[Work instructions] Transcribe every record verbatim.

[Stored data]

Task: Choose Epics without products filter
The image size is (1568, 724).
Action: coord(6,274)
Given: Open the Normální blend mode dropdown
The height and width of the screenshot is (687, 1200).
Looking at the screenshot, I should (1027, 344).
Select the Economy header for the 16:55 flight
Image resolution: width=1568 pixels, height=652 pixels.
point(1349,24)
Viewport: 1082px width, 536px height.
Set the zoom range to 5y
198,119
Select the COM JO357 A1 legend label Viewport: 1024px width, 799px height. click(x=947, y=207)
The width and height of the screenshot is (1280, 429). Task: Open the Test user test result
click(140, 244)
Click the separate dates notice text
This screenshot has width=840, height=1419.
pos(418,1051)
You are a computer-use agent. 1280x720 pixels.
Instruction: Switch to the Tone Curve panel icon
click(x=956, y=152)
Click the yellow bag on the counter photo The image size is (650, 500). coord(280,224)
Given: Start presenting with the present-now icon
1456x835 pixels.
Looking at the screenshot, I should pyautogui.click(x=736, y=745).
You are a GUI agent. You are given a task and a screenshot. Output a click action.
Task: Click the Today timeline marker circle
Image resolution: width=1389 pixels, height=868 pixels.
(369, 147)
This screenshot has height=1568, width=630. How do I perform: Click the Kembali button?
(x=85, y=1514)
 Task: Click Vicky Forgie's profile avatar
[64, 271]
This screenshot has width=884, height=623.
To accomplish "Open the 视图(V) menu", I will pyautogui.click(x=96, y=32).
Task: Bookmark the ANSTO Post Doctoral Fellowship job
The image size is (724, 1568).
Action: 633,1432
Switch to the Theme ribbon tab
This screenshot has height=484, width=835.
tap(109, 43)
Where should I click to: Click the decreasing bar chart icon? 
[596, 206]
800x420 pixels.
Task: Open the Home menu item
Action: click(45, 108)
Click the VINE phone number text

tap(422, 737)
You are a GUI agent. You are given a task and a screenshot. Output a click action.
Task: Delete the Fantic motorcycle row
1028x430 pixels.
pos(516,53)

[Expected output]
Task: Choose Epics without products filter
The image size is (1568, 724).
Action: coord(6,274)
Given: Open the Normální blend mode dropdown
The height and width of the screenshot is (687, 1200).
Looking at the screenshot, I should (1027, 344).
Select the Economy header for the 16:55 flight
Image resolution: width=1568 pixels, height=652 pixels.
point(1349,24)
Viewport: 1082px width, 536px height.
Set the zoom range to 5y
198,119
Select the COM JO357 A1 legend label Viewport: 1024px width, 799px height. click(x=947, y=207)
The width and height of the screenshot is (1280, 429). Task: Open the Test user test result
click(140, 244)
Click the separate dates notice text
This screenshot has width=840, height=1419.
pos(418,1051)
You are a computer-use agent. 1280x720 pixels.
Instruction: Switch to the Tone Curve panel icon
click(x=956, y=152)
Click the yellow bag on the counter photo The image size is (650, 500). coord(280,224)
Given: Start presenting with the present-now icon
1456x835 pixels.
Looking at the screenshot, I should pyautogui.click(x=736, y=745).
You are a GUI agent. You are given a task and a screenshot. Output a click action.
Task: Click the Today timeline marker circle
Image resolution: width=1389 pixels, height=868 pixels.
(369, 147)
This screenshot has height=1568, width=630. How do I perform: Click the Kembali button?
(x=85, y=1514)
 Task: Click Vicky Forgie's profile avatar
[64, 271]
This screenshot has width=884, height=623.
To accomplish "Open the 视图(V) menu", I will pyautogui.click(x=96, y=32).
Task: Bookmark the ANSTO Post Doctoral Fellowship job
The image size is (724, 1568).
Action: 633,1432
Switch to the Theme ribbon tab
This screenshot has height=484, width=835.
tap(109, 43)
Where should I click to: Click the decreasing bar chart icon? 
[596, 206]
800x420 pixels.
Task: Open the Home menu item
Action: click(45, 108)
Click the VINE phone number text

tap(422, 737)
You are a GUI agent. You are given a task and a screenshot. Output a click action.
Task: Delete the Fantic motorcycle row
1028x430 pixels.
pos(516,53)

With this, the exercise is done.